* [Aufgabe]:
Beantworte diese Fragen zum Seitentext:
1. Welches Bistum nimmt Thomas Schulte-Umberg in seiner Abhandlung als Beispiel?
2. Von welchem Soziologen stammt der Ansatz, den Kuhlemann und Schmuhl bevorzugen?
3. Welchen Titel trägt der Beitrag von Annette Drees?

* [Seitentext]:
========================================================================

Vielleicht ist dieses den Beiträgern aufgegebene gemeinsame methodische Rüstzeug aber auch gerade die Ursache dafür, dass ihnen ihre in den Blick genommene Teilgruppe – untermauert durch einen strukturalistischen Zugriff – zu einer in Ellenbogenmentalität agierenden „pressure group“ mutiert. Eines wird nämlich in den Einzelbeiträgen kaum deutlich: Der von Kuhlemann und Schmuhl einleitend angerissene Terminus „Berufung“ in seiner theologisch-heilsgeschichtlichen Dimension. In Thomas Schulte-Umbergs ansonsten analytisch scharfer Abhandlung über die Professionalisierung des katholischen Klerus am Beispiel des Bistums Münster – einer Zusammenfassung seiner Dissertation - also bei einem kirchlichen Beruf, wo man am ehesten eine Berufung vermuten würde – sucht man diesen Hinweise zur Berufung vergebens. Aber auch in vielerlei anderen kirchlichen Berufen prägt zweifelsohne eine wie auch immer geartete Berufung das Selbstverständnis und ist möglicherweise die Ursache von Nipperdeys Erkenntnis, dass Religion auch in der modernen Welt „ein Stück Deutungskultur“ (vgl. S. 9) geblieben sei.

Allerdings müssen Kuhlemann und Schmuhl dieses angesichts der gleichzeitig beobachteten massiven Säkularisierungstendenzen positive Resultat mit Staunen quittieren, da sie den theoretischen Ansatz des Soziologen Hannes Siegrist von der besonderen Bedeutung des gesellschaftlichen Status für den Beruf favorisieren (vgl. S. 13). Der Erkenntnishorizont hat demnach in Richtung Emanzipation und nicht in Richtung Berufung zu weisen, auch wenn – wie Annette Drees in ihrem Beitrag „Profilierungsbestrebungen katholischer Lehrerinnen Anfang des 20. Jahrhunderts“ aufzeigt – das Berufsethos einer bestimmten Gruppe von dem als Berufung angesehenen und freiwillig gewählten Lehrerinnenzölibat bestimmt war. In der Lesart der „gender studies“ wird hieraus jedoch ein Professionalisierungskennzeichen im Sinne einer „Sicherung des Marktmonopols“ (S. 125). Fraglich erscheint nur, ob diese Begründung aus dem persönlichen Erleben einer in einem religiös geprägten Lebensumfeld beheimateten Lehrerin in dieser Ausschließlichkeit Geltung beanspruchen kann.

========================================================================

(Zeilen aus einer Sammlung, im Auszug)

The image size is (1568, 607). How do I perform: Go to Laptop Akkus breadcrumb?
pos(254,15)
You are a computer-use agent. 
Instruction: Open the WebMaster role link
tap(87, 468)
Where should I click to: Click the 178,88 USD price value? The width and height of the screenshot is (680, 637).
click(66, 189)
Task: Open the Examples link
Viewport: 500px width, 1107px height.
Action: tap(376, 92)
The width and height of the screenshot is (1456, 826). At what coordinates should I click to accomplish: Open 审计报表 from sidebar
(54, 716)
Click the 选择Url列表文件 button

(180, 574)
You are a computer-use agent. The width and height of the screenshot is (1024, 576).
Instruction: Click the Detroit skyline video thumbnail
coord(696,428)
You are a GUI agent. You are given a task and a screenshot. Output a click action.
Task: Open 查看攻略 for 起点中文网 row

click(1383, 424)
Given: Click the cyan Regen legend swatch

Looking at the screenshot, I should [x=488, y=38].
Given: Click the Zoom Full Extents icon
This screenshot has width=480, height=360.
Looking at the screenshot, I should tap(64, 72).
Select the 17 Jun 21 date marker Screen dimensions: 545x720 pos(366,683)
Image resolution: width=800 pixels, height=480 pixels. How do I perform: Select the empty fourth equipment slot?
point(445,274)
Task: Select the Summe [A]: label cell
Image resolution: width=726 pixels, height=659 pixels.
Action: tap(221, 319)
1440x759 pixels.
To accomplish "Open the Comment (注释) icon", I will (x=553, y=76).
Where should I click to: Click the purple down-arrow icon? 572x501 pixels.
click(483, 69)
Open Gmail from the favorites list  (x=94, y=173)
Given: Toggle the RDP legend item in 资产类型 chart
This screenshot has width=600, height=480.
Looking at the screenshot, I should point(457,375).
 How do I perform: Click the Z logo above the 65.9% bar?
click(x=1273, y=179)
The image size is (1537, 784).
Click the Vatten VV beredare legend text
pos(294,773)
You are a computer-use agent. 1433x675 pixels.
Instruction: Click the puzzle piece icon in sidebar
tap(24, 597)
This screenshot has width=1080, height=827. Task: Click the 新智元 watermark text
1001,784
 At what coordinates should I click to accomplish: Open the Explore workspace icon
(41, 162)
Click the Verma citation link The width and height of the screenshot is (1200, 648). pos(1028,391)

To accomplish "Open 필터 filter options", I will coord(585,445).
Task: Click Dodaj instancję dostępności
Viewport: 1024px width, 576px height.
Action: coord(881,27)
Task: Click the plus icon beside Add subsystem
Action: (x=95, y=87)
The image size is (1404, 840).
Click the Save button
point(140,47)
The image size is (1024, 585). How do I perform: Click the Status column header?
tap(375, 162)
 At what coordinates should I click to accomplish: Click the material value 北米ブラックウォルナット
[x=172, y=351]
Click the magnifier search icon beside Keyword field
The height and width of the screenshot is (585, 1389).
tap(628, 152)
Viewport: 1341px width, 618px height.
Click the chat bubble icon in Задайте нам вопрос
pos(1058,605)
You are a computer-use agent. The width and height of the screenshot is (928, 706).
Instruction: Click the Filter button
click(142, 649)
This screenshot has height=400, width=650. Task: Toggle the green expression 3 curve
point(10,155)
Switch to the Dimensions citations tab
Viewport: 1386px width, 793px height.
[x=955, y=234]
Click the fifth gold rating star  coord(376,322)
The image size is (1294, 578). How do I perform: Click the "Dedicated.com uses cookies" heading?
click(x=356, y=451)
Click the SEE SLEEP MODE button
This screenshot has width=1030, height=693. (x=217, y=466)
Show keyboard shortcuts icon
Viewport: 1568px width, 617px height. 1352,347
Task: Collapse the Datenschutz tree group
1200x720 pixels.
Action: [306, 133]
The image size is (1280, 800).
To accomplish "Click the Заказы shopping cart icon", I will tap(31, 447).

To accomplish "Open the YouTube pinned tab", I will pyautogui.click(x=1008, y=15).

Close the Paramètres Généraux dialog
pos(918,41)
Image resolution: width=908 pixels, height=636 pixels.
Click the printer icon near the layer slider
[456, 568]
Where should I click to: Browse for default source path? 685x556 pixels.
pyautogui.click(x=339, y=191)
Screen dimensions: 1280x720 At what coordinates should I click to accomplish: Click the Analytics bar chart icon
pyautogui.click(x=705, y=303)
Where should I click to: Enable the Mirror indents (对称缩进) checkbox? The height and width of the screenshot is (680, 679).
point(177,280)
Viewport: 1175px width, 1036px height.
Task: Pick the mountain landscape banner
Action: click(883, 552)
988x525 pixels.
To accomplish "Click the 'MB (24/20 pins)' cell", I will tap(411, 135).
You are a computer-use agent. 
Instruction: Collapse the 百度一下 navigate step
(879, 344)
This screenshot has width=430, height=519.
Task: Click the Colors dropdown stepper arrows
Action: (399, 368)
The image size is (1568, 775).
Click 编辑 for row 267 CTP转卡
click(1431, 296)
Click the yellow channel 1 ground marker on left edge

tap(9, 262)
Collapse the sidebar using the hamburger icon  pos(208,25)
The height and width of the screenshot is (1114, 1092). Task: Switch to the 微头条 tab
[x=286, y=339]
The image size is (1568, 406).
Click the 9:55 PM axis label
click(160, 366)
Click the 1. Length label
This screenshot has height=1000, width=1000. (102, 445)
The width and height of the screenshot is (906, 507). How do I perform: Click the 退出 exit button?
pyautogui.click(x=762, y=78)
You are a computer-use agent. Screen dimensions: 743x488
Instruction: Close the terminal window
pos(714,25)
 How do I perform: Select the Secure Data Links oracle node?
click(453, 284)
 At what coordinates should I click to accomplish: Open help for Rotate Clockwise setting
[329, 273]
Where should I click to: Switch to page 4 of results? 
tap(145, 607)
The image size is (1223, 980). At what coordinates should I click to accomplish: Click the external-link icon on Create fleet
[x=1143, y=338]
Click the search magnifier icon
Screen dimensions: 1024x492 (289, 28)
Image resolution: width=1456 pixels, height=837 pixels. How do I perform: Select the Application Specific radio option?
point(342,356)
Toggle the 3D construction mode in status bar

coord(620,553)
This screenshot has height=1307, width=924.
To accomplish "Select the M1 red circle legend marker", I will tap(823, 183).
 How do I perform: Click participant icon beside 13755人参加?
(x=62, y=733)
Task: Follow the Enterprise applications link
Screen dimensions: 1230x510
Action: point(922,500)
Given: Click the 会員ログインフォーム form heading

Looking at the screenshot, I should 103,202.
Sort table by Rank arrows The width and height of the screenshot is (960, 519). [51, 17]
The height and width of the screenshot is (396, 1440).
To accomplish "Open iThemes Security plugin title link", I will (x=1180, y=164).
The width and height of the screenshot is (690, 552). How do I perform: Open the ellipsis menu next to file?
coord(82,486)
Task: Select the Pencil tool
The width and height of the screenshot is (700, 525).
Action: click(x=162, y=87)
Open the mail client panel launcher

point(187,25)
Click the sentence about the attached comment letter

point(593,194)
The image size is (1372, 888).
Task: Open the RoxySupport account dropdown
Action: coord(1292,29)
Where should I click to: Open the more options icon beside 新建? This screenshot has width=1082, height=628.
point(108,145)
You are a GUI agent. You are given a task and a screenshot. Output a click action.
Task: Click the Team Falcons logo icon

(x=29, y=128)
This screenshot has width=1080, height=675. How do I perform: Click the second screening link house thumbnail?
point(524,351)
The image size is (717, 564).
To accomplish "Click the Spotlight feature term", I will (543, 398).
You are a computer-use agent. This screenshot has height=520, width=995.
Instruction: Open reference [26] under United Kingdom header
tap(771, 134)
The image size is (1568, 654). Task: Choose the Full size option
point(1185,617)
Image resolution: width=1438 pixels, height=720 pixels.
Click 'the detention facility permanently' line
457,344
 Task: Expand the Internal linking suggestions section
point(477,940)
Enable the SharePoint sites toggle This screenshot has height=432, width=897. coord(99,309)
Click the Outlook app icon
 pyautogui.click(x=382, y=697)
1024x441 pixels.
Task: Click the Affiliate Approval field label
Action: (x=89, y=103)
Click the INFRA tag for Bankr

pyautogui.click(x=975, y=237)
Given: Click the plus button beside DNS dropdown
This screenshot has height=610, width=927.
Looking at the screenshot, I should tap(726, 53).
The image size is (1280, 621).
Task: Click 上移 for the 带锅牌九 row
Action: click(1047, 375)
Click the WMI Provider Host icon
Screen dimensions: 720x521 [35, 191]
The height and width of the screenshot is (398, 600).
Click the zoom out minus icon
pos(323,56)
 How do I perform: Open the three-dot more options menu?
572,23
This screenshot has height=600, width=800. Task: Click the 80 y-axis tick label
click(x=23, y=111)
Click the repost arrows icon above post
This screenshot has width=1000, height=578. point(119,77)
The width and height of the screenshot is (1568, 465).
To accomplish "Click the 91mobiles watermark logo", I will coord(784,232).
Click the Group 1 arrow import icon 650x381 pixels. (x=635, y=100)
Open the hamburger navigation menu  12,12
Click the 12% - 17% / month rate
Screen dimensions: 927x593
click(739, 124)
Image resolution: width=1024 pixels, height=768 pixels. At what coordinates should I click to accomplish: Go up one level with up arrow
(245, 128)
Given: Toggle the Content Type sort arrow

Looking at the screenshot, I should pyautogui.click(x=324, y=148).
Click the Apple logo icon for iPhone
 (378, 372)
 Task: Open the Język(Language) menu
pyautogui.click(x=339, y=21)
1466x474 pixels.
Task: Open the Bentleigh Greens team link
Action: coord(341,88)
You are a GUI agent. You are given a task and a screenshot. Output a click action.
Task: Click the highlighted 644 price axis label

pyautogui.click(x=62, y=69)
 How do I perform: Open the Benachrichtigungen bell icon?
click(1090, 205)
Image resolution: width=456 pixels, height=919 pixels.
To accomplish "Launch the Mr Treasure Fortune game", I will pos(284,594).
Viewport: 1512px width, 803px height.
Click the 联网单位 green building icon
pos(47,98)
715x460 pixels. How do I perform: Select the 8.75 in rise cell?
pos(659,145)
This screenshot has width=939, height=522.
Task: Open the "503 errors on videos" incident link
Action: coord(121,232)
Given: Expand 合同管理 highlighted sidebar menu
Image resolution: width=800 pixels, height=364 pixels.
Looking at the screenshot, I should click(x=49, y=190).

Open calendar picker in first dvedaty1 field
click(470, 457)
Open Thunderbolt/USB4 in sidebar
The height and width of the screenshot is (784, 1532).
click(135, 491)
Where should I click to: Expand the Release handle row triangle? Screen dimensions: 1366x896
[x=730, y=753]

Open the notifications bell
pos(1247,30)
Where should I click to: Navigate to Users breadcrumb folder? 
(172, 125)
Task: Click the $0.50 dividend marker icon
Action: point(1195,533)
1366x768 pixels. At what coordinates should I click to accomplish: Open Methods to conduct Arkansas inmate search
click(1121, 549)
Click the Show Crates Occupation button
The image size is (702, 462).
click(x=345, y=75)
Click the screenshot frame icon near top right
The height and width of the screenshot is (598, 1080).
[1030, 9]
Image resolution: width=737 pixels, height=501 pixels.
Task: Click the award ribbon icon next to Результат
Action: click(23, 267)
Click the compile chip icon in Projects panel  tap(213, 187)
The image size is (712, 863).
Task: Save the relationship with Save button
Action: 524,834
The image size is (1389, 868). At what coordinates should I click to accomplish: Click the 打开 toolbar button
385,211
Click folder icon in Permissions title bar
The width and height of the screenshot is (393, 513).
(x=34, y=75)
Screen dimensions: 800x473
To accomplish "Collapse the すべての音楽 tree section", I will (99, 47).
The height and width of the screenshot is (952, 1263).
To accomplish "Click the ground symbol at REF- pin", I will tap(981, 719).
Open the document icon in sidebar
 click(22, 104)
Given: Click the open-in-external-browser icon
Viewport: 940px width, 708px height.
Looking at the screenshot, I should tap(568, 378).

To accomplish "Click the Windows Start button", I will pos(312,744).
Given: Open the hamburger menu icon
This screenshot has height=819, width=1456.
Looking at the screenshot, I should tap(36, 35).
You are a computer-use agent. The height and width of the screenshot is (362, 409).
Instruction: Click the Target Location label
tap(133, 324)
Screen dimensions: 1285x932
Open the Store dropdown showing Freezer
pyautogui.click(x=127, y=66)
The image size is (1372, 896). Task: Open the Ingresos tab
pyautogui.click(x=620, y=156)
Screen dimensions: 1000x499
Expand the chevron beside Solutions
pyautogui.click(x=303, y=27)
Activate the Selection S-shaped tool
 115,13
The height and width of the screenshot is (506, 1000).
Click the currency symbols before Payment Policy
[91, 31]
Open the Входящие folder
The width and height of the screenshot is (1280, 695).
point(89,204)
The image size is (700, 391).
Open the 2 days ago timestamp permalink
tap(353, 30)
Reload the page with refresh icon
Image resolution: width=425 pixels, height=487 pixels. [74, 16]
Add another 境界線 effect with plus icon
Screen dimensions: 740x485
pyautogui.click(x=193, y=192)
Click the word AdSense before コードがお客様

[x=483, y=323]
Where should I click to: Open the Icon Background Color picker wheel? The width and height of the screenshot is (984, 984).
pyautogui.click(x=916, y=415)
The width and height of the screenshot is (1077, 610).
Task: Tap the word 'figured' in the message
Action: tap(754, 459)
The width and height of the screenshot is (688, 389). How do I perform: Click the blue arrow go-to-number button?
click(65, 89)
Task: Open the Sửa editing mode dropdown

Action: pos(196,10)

========================================================================

* [Antwort]:
1. Das Bistum Münster.
2. Von Hannes Siegrist.
3. „Profilierungsbestrebungen katholischer Lehrerinnen Anfang des 20. Jahrhunderts“.